Texto para leitura.
══════
Nesse sentido, o cientista político Claudio Couto cita que todo cidadão tem direitos constitucionais – o do presidente de conceder indulto ou graça é um deles. Mas que todos têm limites. “Não é porque eu tenho direito a ter uma carteira de habilitação que eu posso subir com o carro na calçada e atropelar pessoas”, exemplifica.

Já o juiz Marcelo Semer, do Tribunal de Justiça do Estado de São Paulo, afirma que Bolsonaro tenta se colocar como interprete último da Constituição. “O ato de Bolsonaro é para deslegitimar a decisão do Supremo e abrir mais um flanco da crise institucional, que está um pilar de seu mandato. Enfim, ele não só concedeu um favor a um amigo, mas se colocou como interprete supremo da Constituição, tentando provar que pode mais que o STF. Ele havia dito, certa vez, que a “Constituição sou eu”. Agora, ele partiu para a ação, mas, para sua frustração, o Supremo é quem dará a última palavra”, alertou.
══════
Enunciado. Dê continuidade ao texto sobre o indulto concedido por Bolsonaro, começando logo após a última frase apresentada.

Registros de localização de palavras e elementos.
══════
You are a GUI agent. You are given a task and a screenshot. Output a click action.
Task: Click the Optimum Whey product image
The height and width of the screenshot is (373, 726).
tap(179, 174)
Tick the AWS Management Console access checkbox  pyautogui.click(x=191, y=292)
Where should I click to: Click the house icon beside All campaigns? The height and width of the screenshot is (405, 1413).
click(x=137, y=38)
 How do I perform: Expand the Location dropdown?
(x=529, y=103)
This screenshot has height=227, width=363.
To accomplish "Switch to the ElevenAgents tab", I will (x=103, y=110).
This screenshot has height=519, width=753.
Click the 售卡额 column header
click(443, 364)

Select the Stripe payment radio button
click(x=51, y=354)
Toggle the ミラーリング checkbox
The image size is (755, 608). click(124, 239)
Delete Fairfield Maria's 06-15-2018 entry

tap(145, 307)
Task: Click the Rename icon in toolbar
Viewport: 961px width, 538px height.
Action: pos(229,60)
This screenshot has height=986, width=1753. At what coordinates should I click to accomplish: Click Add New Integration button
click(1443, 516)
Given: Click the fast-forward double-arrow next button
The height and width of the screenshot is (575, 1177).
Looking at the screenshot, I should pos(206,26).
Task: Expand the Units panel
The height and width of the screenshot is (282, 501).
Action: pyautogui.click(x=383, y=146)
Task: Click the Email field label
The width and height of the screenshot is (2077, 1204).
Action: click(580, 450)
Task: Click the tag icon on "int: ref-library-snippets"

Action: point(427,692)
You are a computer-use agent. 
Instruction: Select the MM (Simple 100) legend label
══════
Resposta do exercício.
Ataque à democracia

A condenação de Daniel Silveira pelo STF foi quase unânime: 10 votos favoráveis e um contrário. Além da prisão em regime fechado, o bolsonarista também está condenado a perda do mandato e dos direitos políticos e multa de R$ 212 mil.

Na avaliação do cientista político Claudio Couto, professor da Fundação Getulio Vargas (FGV), o indulto concedido por Bolsonaro é uma tentativa de fragilizar mais a autoridade do STF e do Judiciário. “Ao atacar a decisão e até o fundamento dela, ele questiona os argumentos dos ministros. Ele não tomou uma decisão humanitária, ele atacou a decisão a Corte, e o Executivo não pode interpretar a fundamentação das decisões”, afirmou no rádio, em entrevista a Glauco Faria. O jornalista lembrou, inclusive, de ataques de incitação ao ódio ao STF já praticados pelo próprio Bolsonaro por seu filho Eduardo, o 04. Desse modo, o perdão de Bolsonaro a Silveira é, além de agressão constitucional, uma forma de legitimar seus próprios atos antidemocráticos e de seus seguidores.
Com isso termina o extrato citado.